### EXERCISE PROMPT
Every line in the records below that holds "list" must be identified and copied.

### INPUT MATERIAL
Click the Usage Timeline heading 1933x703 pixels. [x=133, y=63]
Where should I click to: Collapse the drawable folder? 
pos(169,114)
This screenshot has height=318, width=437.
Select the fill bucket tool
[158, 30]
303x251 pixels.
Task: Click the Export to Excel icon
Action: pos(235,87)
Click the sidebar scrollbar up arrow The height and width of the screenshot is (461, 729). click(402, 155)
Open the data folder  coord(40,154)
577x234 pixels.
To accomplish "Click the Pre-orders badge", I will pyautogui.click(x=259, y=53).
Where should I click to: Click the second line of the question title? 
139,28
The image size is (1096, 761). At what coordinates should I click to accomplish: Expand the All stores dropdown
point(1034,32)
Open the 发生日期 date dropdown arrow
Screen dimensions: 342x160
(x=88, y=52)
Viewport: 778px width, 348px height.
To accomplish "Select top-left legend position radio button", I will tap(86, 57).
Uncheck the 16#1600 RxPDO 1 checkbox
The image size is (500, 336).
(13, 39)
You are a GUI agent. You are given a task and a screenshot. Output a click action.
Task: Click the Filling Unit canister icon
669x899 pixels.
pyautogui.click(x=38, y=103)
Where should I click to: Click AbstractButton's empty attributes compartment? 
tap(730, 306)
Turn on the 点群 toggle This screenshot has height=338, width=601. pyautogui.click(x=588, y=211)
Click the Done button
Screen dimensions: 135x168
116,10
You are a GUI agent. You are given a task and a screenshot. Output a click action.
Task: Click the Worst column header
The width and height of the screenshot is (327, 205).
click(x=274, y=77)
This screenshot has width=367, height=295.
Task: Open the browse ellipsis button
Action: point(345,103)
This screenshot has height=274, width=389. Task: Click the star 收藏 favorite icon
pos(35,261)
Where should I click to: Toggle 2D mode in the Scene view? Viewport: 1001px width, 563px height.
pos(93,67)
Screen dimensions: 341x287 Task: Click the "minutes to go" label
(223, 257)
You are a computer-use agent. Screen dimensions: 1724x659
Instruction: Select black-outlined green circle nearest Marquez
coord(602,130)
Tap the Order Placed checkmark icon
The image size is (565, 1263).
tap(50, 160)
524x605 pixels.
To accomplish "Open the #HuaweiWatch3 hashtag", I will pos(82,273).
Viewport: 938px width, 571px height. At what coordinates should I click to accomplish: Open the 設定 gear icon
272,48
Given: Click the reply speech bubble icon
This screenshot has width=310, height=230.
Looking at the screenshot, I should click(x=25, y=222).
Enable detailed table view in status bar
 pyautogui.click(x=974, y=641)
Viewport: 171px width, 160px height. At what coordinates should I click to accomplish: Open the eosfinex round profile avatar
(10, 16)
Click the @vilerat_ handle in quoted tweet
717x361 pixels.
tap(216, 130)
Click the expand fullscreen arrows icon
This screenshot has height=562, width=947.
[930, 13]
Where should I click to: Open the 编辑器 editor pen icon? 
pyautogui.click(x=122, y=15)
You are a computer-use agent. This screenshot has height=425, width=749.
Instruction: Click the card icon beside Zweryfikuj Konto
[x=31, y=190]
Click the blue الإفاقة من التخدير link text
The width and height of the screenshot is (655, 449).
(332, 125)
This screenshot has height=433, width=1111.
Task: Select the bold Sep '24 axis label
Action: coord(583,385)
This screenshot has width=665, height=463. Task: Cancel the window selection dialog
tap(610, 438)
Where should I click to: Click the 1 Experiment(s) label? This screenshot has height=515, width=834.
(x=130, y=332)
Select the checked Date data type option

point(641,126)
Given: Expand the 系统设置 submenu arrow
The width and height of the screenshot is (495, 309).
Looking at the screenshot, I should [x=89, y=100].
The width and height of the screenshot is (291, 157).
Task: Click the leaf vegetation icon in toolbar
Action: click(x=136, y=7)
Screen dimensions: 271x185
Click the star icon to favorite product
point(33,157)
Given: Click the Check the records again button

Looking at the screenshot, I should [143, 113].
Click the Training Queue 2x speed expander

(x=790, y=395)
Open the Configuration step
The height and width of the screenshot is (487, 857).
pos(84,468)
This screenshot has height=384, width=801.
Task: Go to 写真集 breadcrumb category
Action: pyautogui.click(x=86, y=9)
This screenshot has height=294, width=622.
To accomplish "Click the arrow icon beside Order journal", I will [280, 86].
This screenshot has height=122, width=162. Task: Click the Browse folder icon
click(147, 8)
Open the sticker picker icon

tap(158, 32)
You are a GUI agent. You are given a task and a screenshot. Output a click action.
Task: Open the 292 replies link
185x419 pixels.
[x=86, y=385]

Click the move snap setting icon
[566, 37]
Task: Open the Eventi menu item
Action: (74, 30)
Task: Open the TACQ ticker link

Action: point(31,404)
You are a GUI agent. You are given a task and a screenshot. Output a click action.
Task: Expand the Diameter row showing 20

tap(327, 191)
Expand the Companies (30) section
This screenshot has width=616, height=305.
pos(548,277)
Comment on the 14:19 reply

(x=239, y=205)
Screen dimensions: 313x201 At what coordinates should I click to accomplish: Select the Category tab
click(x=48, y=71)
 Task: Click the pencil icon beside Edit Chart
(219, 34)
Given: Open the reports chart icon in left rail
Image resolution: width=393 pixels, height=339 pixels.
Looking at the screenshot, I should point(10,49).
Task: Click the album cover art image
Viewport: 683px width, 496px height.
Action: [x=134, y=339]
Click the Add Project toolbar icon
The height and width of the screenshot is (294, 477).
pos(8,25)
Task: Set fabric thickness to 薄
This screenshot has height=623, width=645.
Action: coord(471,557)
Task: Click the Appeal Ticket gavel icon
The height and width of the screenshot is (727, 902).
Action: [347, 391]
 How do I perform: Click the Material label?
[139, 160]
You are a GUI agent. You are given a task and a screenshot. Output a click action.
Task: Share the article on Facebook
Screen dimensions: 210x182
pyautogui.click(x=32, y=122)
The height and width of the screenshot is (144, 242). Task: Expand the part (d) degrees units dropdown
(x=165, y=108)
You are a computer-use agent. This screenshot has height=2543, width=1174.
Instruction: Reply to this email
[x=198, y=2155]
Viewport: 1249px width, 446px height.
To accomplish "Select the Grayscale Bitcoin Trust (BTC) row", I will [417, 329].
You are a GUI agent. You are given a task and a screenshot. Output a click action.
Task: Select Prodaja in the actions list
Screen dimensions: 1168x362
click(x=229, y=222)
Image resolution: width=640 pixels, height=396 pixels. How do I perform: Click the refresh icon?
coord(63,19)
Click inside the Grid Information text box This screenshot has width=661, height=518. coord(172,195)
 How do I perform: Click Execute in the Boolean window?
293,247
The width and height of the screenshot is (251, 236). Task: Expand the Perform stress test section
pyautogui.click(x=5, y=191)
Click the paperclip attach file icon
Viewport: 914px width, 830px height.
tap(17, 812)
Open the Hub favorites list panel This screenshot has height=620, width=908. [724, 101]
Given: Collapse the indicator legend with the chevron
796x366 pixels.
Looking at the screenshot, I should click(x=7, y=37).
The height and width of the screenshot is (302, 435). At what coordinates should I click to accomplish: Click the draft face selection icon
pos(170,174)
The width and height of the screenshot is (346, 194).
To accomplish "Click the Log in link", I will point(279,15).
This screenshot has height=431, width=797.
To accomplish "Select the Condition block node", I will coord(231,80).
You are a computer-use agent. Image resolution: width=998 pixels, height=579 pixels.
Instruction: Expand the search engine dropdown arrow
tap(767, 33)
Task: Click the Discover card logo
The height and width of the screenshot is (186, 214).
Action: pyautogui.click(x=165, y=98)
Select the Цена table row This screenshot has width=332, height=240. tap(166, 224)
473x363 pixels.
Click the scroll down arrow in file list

### TASK ANSWER
Task: Select Prodaja in the actions list
Open the Hub favorites list panel This screenshot has height=620, width=908. [724, 101]
Click the scroll down arrow in file list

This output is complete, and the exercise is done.